Par la suite, il participe à plusieurs programmes radiophoniques sur France-Inter, notamment Saltimbanques en 1978, puis surtout Le Tribunal des flagrants délires en 1980, émission de Claude Villers dans laquelle il incarne un procureur volontairement excessif, pétri de haine feinte et de formulations outrancières, contribuant ainsi à créer un personnage radiophonique devenu emblématique de l'humour français. Son succès se confirme et s'amplifie avec La Minute nécessaire de Monsieur Cyclopède, série de très courtes émissions diffusées sur FR3 à partir de 1980, dans lesquelles il développe un univers absurde, philosophique et décalé, mêlant questions inutiles, raisonnements faux et logique paradoxale, ce qui devient l'une de ses signatures artistiques les plus reconnaissables.

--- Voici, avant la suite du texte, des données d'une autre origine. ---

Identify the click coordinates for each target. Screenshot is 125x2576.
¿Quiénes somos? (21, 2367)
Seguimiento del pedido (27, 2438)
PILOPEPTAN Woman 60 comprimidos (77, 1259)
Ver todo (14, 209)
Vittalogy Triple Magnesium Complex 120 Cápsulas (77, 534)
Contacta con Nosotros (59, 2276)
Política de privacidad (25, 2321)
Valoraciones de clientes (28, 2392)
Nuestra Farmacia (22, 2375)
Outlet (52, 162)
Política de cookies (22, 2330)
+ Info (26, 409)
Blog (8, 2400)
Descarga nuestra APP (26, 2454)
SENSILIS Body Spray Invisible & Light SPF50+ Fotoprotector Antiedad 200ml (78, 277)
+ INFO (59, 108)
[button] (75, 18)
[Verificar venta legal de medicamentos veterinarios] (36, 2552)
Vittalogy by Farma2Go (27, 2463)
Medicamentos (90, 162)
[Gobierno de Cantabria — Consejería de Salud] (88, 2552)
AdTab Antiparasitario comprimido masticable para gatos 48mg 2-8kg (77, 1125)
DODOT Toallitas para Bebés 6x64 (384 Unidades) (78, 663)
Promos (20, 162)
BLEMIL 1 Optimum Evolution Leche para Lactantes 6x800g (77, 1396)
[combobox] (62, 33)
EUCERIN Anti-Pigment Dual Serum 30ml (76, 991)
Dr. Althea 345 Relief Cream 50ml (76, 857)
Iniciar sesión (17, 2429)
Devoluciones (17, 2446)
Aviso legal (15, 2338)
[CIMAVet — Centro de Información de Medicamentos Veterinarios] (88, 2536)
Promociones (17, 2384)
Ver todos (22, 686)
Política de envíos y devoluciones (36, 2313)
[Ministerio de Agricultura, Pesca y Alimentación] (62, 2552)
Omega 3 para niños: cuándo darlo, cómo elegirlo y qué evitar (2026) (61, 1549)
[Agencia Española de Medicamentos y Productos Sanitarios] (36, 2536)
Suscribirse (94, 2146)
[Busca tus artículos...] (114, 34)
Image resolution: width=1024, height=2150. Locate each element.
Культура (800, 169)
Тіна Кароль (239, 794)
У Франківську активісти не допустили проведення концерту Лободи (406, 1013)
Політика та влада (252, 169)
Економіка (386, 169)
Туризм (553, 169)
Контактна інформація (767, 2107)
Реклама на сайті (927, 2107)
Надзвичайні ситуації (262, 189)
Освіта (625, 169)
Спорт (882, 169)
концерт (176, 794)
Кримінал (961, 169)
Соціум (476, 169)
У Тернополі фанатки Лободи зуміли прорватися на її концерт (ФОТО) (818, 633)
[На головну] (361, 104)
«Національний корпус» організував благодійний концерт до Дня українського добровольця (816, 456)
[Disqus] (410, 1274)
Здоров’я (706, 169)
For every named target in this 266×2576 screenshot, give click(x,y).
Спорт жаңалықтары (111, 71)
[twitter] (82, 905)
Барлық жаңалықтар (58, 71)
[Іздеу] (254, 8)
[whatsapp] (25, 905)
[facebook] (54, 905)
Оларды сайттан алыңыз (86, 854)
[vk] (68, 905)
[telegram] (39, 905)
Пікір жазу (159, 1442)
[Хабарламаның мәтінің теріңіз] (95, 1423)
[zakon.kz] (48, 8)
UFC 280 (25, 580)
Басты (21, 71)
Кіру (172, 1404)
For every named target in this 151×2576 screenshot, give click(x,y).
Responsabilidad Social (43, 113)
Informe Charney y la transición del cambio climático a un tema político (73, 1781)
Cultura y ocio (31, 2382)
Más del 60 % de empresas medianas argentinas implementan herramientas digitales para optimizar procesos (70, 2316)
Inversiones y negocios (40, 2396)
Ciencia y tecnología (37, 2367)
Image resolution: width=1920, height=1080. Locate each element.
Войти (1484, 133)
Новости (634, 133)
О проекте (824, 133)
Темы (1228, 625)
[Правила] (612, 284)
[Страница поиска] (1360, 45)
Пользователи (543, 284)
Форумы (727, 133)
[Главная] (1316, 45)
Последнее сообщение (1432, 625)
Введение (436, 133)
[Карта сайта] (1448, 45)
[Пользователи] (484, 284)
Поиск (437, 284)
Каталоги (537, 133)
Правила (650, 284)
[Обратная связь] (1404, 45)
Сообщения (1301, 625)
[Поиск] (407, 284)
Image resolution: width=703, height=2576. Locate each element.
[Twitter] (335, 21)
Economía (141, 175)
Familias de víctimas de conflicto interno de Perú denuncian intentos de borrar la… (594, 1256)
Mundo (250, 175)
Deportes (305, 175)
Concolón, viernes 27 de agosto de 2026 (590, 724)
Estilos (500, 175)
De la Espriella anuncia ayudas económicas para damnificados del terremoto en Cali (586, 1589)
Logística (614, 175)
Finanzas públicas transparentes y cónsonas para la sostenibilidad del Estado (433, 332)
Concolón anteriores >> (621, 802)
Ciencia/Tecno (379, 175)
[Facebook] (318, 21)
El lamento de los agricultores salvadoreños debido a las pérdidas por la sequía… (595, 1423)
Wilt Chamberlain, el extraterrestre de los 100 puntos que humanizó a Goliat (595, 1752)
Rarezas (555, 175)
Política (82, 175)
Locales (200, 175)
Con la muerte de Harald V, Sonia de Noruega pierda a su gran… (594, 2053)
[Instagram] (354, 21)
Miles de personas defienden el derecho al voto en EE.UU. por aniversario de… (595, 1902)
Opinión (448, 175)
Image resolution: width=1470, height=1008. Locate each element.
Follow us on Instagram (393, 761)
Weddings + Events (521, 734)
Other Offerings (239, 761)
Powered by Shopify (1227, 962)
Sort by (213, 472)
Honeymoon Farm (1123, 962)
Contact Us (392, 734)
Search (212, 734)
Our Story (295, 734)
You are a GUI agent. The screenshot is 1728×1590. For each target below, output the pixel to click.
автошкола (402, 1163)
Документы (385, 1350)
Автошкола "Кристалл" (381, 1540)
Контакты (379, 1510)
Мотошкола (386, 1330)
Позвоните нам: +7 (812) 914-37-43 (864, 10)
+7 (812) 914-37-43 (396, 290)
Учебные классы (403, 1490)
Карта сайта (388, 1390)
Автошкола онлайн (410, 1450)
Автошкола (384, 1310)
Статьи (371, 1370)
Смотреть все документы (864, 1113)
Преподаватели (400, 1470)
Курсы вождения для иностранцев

Il poursuit ensuite ses interventions radiophoniques et médiatiques dans divers formats, tels que Si c'est pour la culture, on a déjà donné, émission animée par Michel Denisot sur RMC en 1983, ou encore Chroniques de la mort ordinaire sur France-Inter en 1986, où il approfondit son exploration des thèmes de la mort, de la maladie, de la bêtise humaine et des conventions sociales, toujours avec un mélange d'élégance stylistique et de cruauté apparente. En parallèle, il est également auteur de plusieurs ouvrages marquants, parmi lesquels Manuel du savoir-vivre à l'usage des rustres et des malpolis (1981) et Chroniques de la haine ordinaire (1986), qui rassemblent une grande partie de son travail de chroniqueur et témoignent de son talent pour transformer l'observation du quotidien en matière satirique.
Il se produit également sur scène avec plusieurs one-man-shows présentés au théâtre Fontaine en 1984, puis au théâtre Grévin en 1986, où il rencontre un public fidèle attiré par son style unique, mêlant érudition, provocation et humour noir. Il meurt d'un cancer deux ans après, laissant une oeuvre relativement courte mais profondément marquante dans l'histoire de l'humour français.
Écrivain, poète à sa manière, misanthrope dans le ton mais profondément humaniste dans le fond, Pierre Desproges n'épargne ni les institutions, ni les croyances, ni les figures d'autorité. Réticent à l'égard de toutes les doctrines et des certitudes établies, il demeure un humoriste atypique, persifleur et exigeant, qui manipule les mots avec une précision remarquable et un sens aigu du rythme et de la chute. À travers un humour noir, un cynisme maîtrisé et une intelligence constante du langage, il choisit pour cibles récurrentes Dieu, la mort, les intellectuels, les militaires de carrière et toutes les formes de bêtise humaine, qu'il traite avec un sérieux imperturbable qui renforce encore l'efficacité de ses provocations.